## Provided text:
Re: How to keep network connection persistent during session?
by sflitman (Hermit) on Oct 11, 2009 at 22:17 UTC
    I've had similar issues with any webapp system. Rather than serializing the connection, which just freezes the 'name' of the connection and doesn't really keep it open, the right way to handle this is to use a daemon which runs continuously on the server and brokers the requests to the database, and you're right, uses a FIFO (Unix socket) to talk with your Mason app instances. The daemon can be written in Perl, there are many examples. This way, you can multiplex requests and cache database connections.

    That said, you might be better off using Apache 2.x, mod_perl, and Apache::DBI which caches connections for you.

## Problem statement:
According to the forum reply, what does the daemon use to talk with the Mason app instances? The listing that follows comes from a different source than the forum reply.

## Entries shown:
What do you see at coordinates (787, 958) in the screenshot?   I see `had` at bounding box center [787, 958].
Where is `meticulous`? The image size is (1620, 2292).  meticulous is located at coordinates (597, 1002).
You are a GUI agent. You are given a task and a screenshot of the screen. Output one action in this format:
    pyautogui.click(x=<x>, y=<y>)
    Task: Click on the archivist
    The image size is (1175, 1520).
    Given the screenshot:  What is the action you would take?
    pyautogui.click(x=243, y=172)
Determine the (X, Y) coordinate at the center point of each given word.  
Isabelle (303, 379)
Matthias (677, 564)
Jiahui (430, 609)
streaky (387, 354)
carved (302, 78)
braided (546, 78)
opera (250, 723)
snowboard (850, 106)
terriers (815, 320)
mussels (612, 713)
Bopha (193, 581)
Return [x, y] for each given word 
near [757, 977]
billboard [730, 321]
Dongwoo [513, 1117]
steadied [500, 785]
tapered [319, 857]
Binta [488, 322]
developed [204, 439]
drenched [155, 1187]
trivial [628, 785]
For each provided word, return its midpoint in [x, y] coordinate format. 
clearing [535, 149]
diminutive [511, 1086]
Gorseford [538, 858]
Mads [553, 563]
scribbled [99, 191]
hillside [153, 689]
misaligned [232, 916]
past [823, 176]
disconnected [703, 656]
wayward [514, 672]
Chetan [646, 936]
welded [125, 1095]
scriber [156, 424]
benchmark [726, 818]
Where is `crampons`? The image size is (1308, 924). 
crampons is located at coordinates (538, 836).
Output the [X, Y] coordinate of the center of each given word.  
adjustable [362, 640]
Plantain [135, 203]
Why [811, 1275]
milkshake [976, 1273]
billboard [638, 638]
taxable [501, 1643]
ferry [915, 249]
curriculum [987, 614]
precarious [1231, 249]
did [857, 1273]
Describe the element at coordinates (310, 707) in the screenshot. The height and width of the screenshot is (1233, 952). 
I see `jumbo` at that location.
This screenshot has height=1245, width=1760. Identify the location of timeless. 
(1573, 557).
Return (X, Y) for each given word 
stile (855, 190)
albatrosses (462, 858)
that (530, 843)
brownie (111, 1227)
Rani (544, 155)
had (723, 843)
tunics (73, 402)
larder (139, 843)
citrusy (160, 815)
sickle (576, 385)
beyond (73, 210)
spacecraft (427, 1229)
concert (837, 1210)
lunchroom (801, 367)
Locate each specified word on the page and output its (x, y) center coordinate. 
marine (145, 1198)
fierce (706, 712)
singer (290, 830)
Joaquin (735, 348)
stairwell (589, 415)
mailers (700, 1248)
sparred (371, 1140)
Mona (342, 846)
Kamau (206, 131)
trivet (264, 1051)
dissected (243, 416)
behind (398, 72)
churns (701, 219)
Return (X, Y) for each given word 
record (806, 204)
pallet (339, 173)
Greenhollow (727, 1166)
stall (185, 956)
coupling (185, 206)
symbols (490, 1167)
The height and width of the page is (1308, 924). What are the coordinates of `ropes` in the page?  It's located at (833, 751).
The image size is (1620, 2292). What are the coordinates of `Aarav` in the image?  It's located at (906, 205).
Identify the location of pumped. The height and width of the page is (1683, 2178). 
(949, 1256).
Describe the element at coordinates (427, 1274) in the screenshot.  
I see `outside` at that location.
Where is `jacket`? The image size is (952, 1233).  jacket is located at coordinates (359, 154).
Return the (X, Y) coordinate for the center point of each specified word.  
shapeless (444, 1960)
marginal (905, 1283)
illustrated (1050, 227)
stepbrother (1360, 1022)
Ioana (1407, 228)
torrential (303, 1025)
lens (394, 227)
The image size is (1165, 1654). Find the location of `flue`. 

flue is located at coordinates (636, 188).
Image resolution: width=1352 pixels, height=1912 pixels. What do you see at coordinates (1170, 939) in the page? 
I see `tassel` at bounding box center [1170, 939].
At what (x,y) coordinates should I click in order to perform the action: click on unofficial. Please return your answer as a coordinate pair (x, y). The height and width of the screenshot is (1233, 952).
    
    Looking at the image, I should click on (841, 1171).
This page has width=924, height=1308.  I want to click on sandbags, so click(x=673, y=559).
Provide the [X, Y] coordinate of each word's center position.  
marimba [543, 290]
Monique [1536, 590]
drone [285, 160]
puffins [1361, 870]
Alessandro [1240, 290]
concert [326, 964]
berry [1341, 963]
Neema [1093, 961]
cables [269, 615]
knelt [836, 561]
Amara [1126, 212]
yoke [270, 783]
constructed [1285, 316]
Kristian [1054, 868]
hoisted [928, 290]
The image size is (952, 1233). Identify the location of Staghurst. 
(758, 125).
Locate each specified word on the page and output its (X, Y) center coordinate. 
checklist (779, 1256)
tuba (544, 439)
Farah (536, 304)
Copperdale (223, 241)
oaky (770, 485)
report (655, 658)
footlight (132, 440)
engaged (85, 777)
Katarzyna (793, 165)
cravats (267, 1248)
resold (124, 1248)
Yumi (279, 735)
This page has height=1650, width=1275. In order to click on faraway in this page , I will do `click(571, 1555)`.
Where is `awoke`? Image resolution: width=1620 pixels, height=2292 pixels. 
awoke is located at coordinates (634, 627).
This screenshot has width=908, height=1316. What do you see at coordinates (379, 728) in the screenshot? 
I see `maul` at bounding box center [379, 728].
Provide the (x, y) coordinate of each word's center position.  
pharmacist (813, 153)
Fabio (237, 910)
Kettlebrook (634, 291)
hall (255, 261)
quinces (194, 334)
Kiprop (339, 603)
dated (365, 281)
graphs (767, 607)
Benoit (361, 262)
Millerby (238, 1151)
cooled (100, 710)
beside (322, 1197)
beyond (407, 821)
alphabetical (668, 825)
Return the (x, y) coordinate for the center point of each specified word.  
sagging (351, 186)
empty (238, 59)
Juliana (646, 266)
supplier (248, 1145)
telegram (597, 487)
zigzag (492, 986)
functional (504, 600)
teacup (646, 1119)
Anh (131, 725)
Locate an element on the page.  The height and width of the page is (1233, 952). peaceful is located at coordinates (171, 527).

## Solution to this exercise:
A FIFO (Unix socket).